WHAT IS REQUIRED:
Give back the lines of the entries below exactly as written, from the first line to the line holding "Add to cart (175, 789)", both included, with the pictures omitted.

□ □ □ □ □

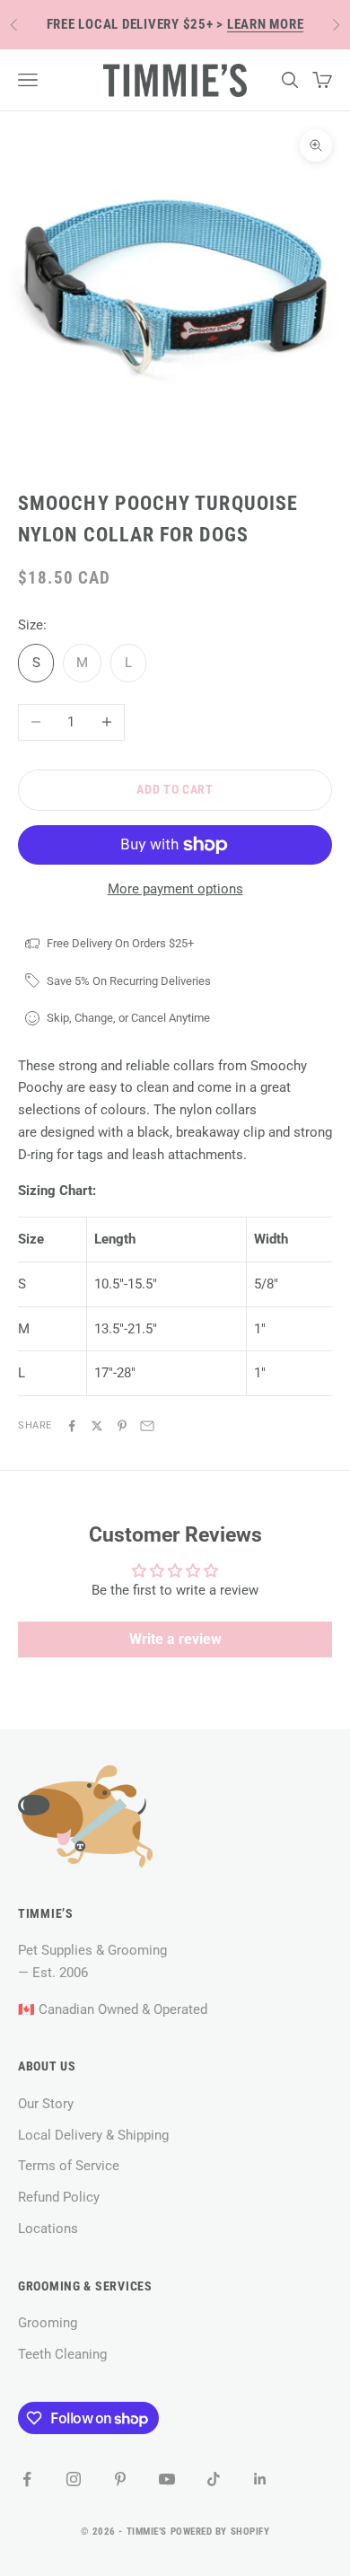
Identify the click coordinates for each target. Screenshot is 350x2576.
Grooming (47, 2323)
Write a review (175, 1639)
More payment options (175, 889)
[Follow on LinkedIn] (260, 2479)
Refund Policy (59, 2197)
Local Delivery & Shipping (93, 2135)
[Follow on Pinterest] (120, 2479)
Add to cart (175, 789)
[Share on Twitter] (97, 1426)
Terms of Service (68, 2166)
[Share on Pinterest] (122, 1426)
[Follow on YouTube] (167, 2479)
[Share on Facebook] (72, 1426)
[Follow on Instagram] (74, 2479)
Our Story (46, 2104)
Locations (48, 2228)
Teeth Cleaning (62, 2354)
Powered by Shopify (220, 2531)
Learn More (265, 24)
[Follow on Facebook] (27, 2479)
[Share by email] (147, 1426)
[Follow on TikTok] (214, 2479)
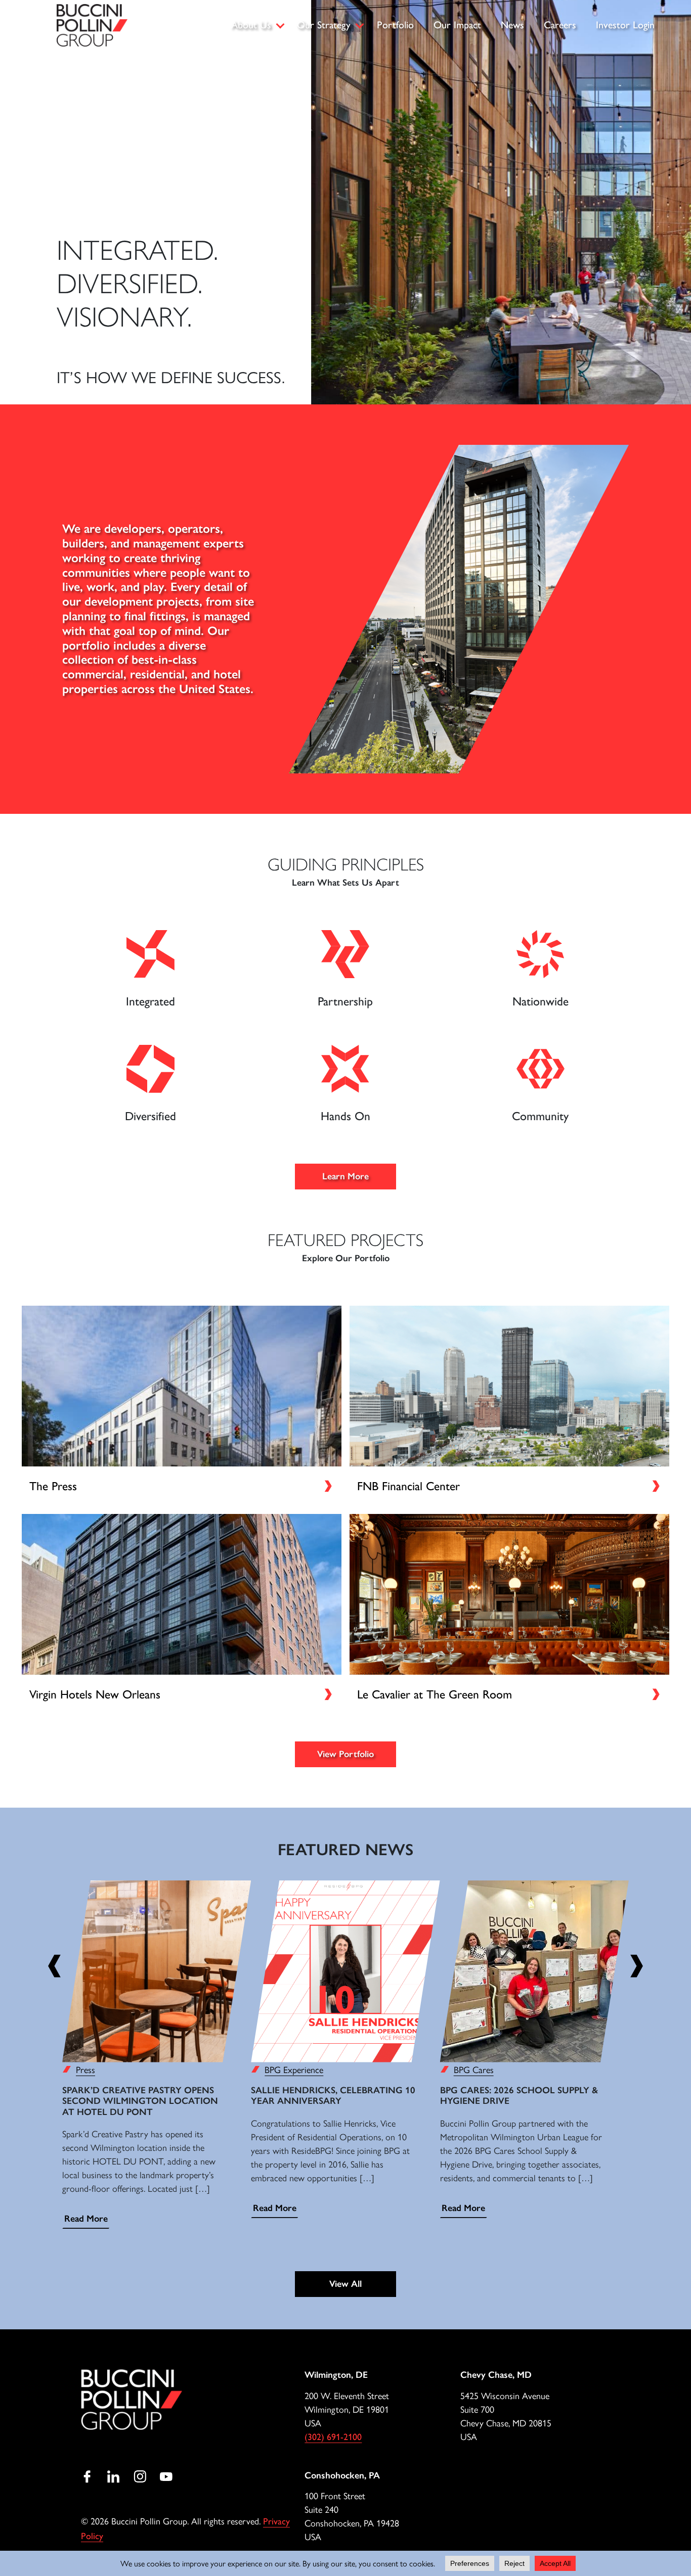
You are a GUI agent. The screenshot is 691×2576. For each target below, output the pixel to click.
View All (345, 2283)
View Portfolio (345, 1754)
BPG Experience (294, 2069)
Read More (86, 2218)
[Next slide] (636, 1966)
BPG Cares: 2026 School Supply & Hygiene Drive (519, 2096)
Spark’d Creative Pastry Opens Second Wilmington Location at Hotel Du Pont (140, 2101)
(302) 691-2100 (333, 2437)
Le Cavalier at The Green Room (434, 1694)
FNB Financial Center (408, 1486)
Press (85, 2069)
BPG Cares (474, 2069)
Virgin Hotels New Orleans (94, 1694)
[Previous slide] (54, 1966)
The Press (53, 1486)
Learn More (345, 1176)
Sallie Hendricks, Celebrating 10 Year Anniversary (333, 2096)
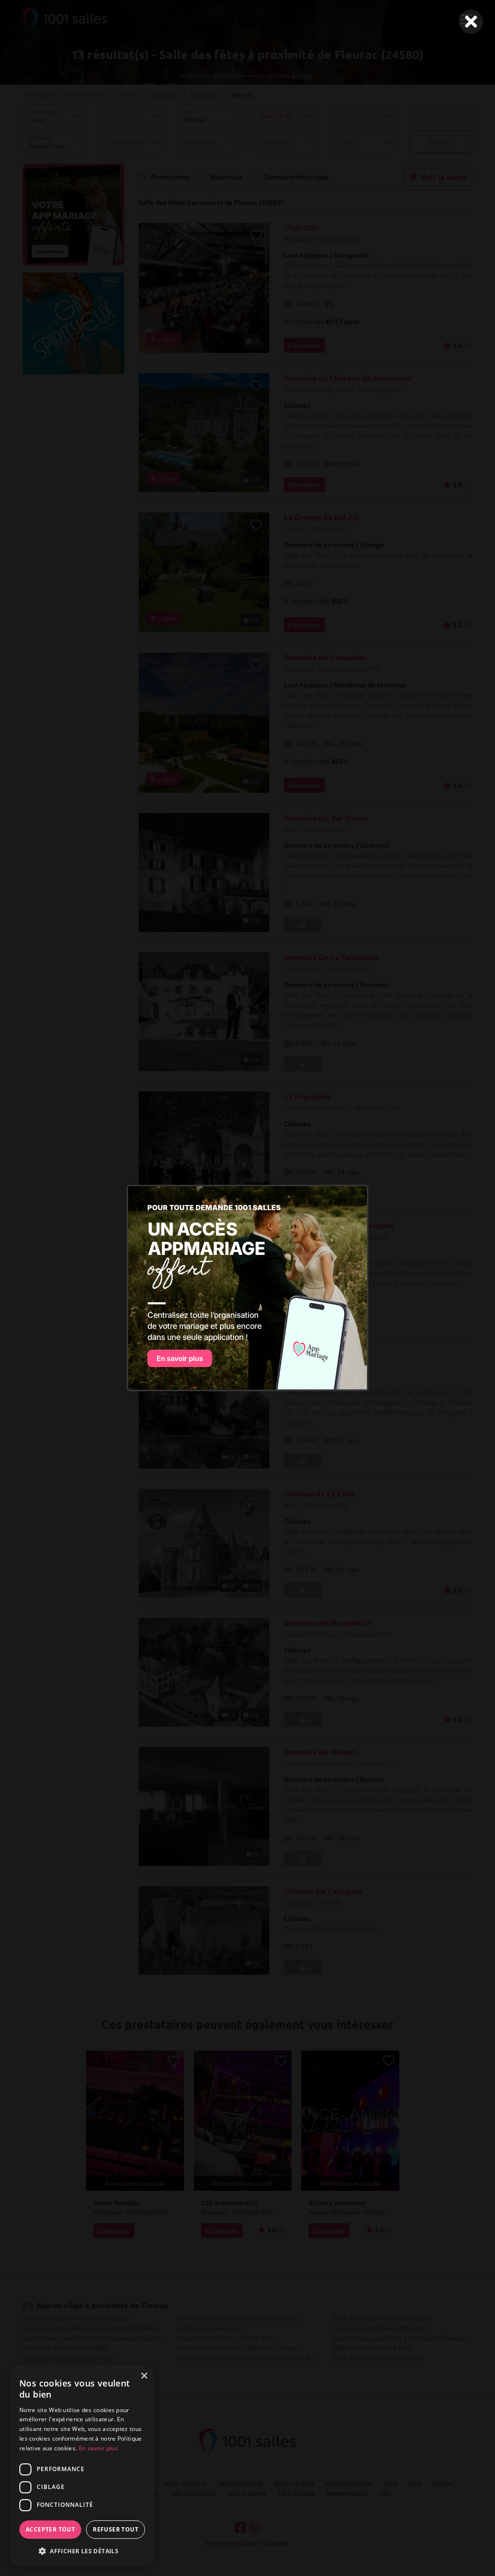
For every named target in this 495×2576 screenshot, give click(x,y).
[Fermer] (471, 22)
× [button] (143, 2376)
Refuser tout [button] (115, 2529)
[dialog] (82, 2466)
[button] (82, 2551)
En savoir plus (98, 2448)
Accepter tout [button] (50, 2529)
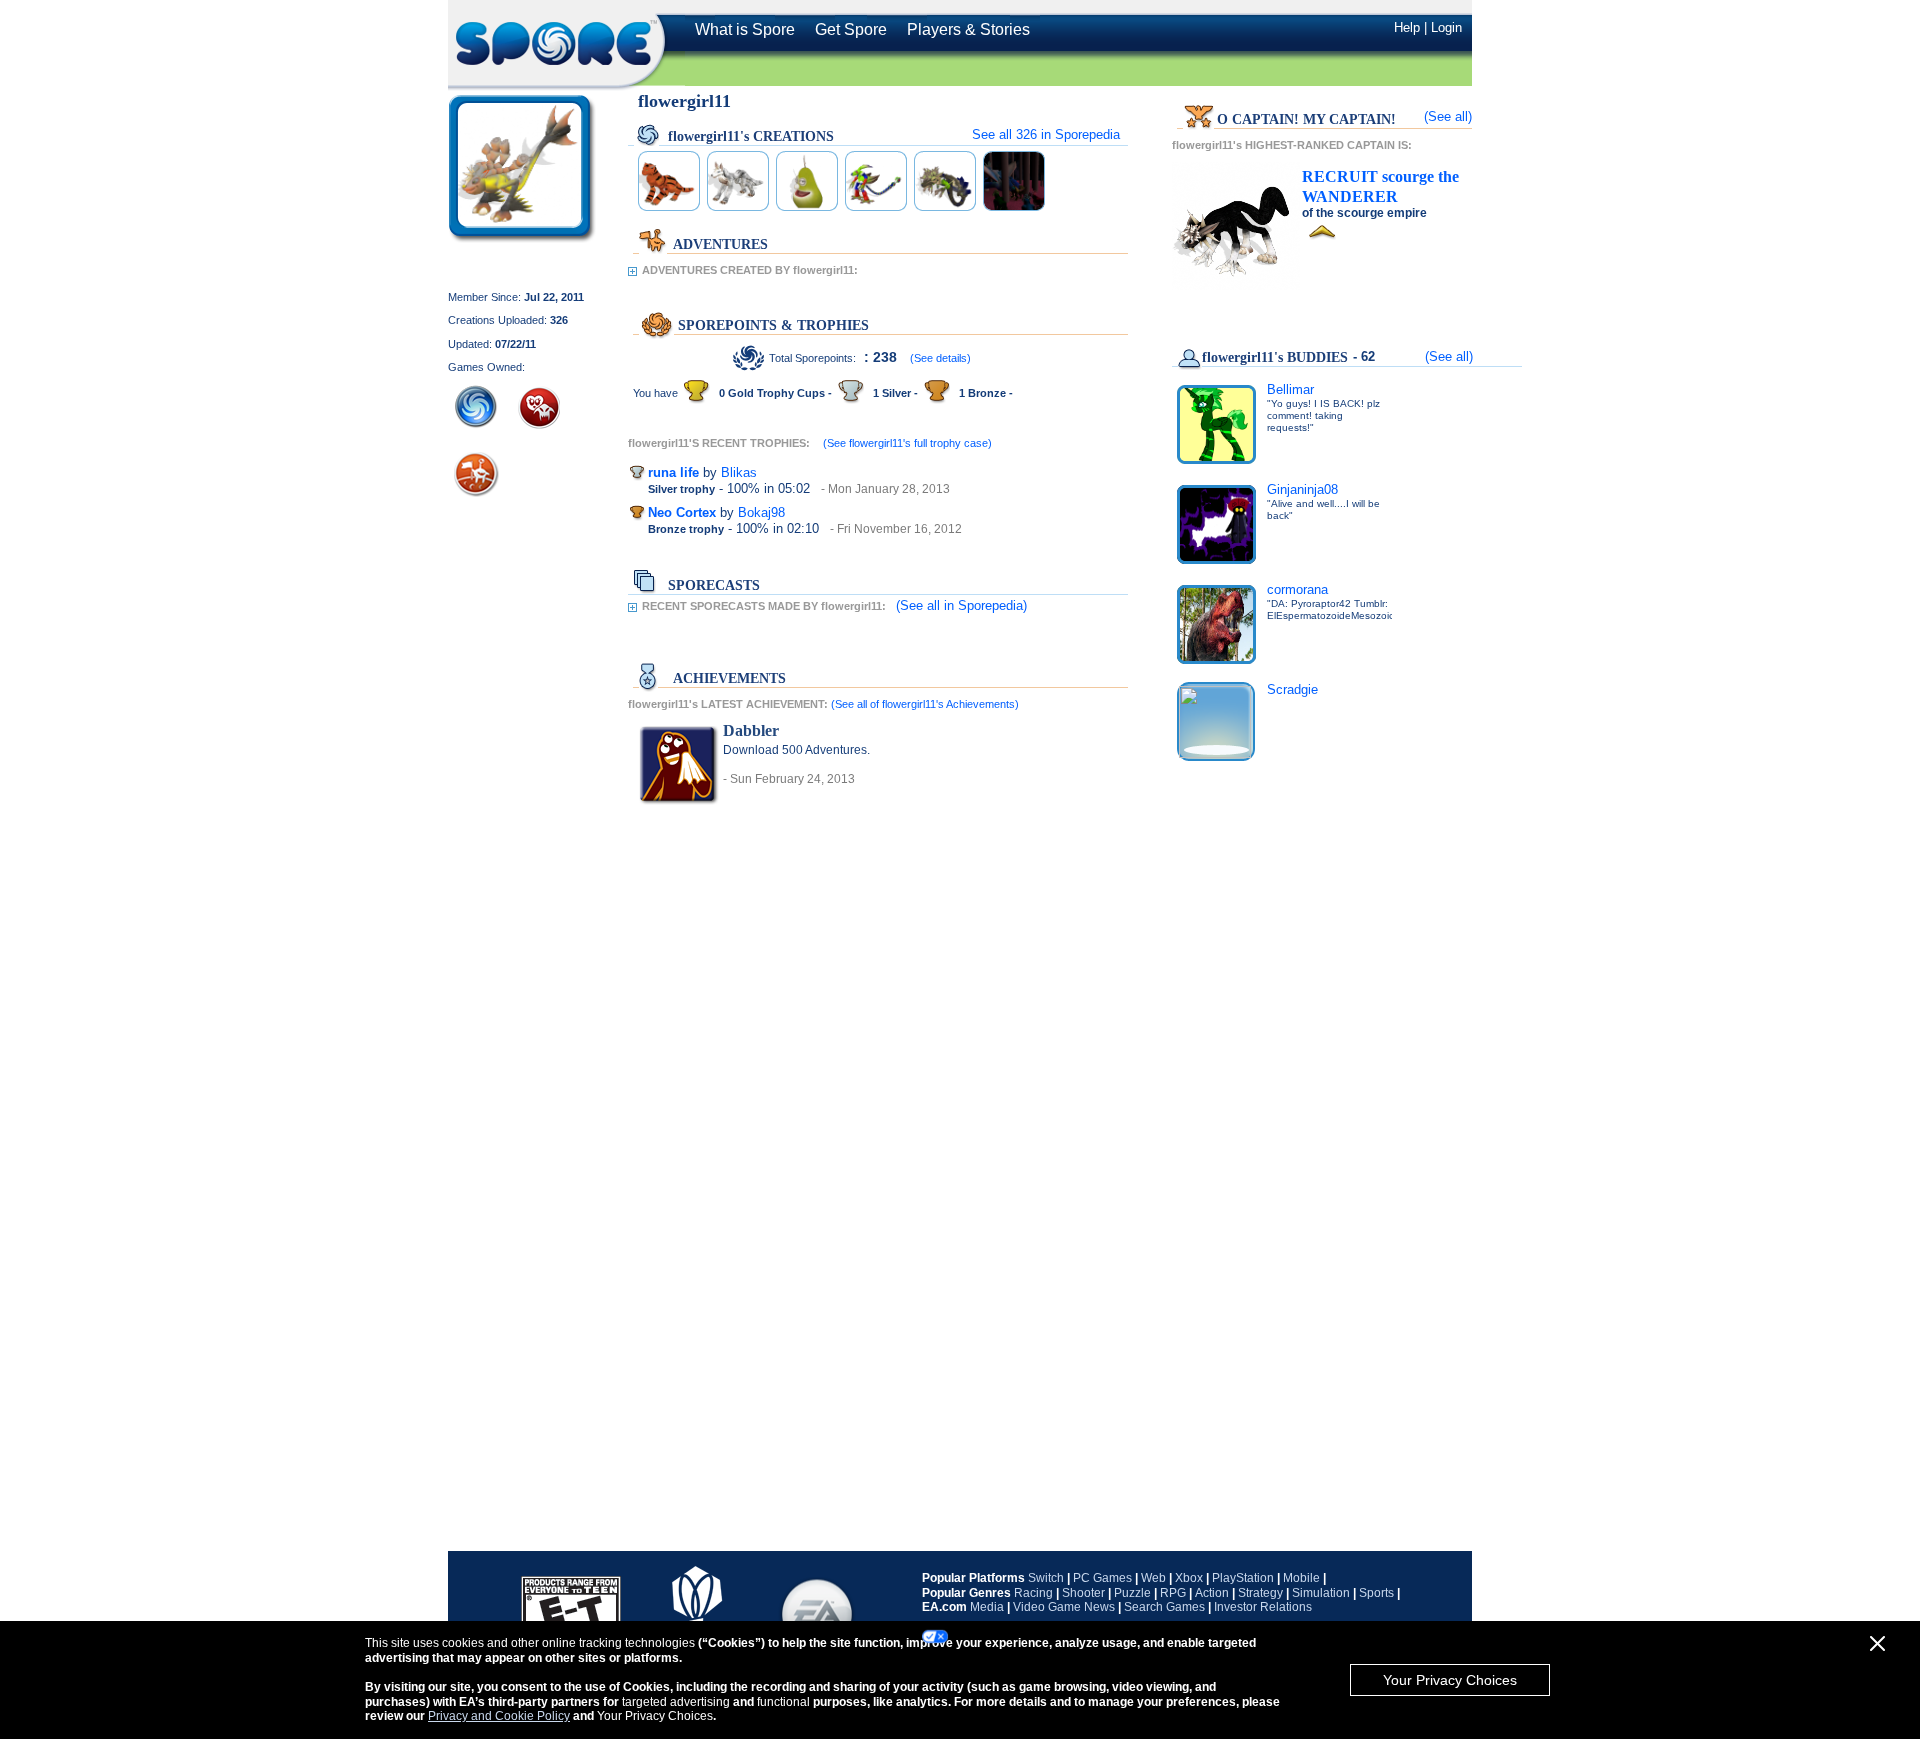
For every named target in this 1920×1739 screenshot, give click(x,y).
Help (1407, 27)
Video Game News (1064, 1607)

□ □ □ □ □

RESULT:
Identify the click coordinates for each target. Screenshot is 350x2576.
Grooming (47, 2323)
Write a review (175, 1639)
More payment options (175, 889)
[Follow on LinkedIn] (260, 2479)
Refund Policy (59, 2197)
Local Delivery & Shipping (93, 2135)
[Follow on Pinterest] (120, 2479)
Add to cart (175, 789)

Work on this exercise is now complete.